After extensively reviewing 48 studies, Ip et al. identified several independent perioperative factors for predicting actual levels of postoperative pain and analgesic usage [15]. These predictive factors include the presence of preoperative pain, anxiety, age, and type of surgery (i.e. major joint, thoracic, and open abdominal surgery) and are associated with higher postoperative pain scores. Surgery type, age, and psychological distress were found to be significant predictors of analgesic usage. Ip and colleagues’ systematic review found that gender had a neutral effect on postoperative pain levels and analgesic requirements, but the results of our study indicated that females anticipated more postoperative pain preoperatively. This major discrepancy could be due to the general understanding that female patients can react more emotionally to physical distress, but the distress is no less authentic and they are not less ill than the male patients [40-42].
The results of this study must be interpreted in light of several limitations. Firstly, patients were invited to voluntarily rate the anticipated pain intensity during their preoperative anesthesia assessment. Therefore, the knowledge, educational levels and motives of the individual patient might impact the response to the quantitative question. Secondly, patients’ preoperative psychological conditions are routinely assessed using a culturally relevant depression screening questionnaire, the Taiwanese Depression Questionnaire (TDQ) in our hospital. This short questionnaire were designed to be simple and practical so that it could be applied to the general population in a time-efficient manner. The comprehensive versions for diagnosing depression and chronic insomnia were not used in this study.
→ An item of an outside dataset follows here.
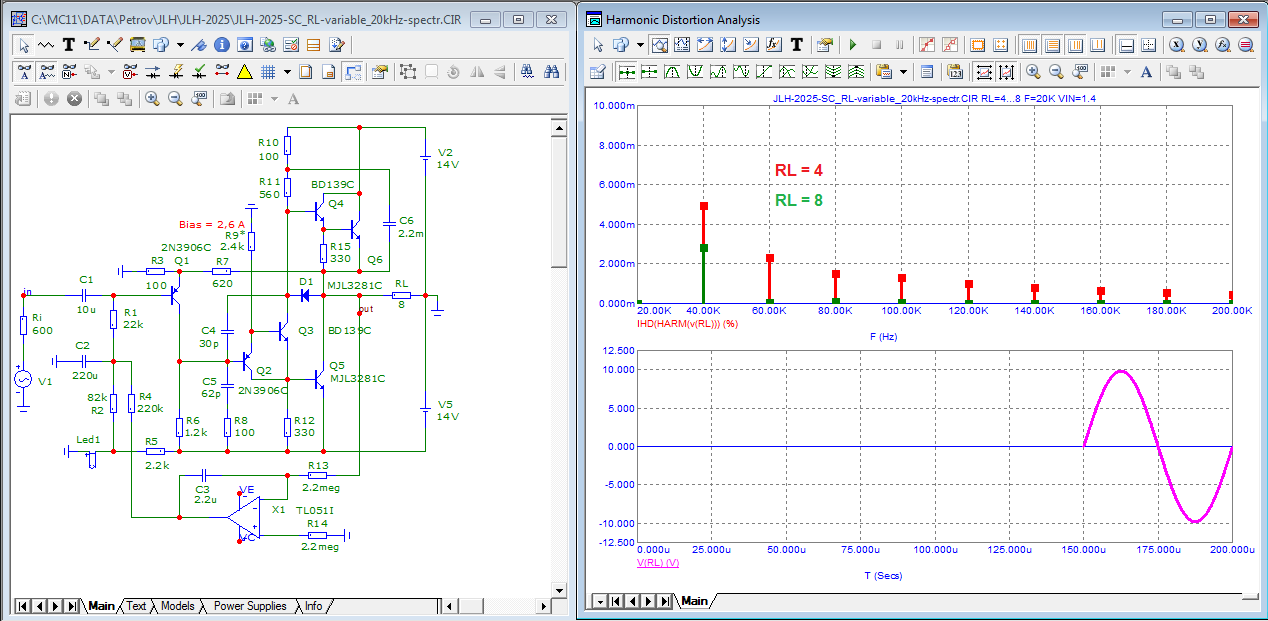Click the green Run analysis button
This screenshot has height=621, width=1268.
point(853,45)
Therefore, this study may have been underpowered to isolate depression as an independent risk factor for the anticipation of severe postoperative pain. Thirdly, several potential predicting factors, such as patient’s pain catastrophism, pain sensitivity, preoperative opioid intake, full history of past surgeries and traumas, and ethnicity were not determined in this study. Although total equianalgesic doses of opioid administered during perioperative period were calculated, the use of non-opioid analgesics were not taken into account for the overall surrogate indicator for postoperative pain. Lastly, our results were not generalized to critically ill patients who were scheduled for postoperative intensive care or emergent surgery.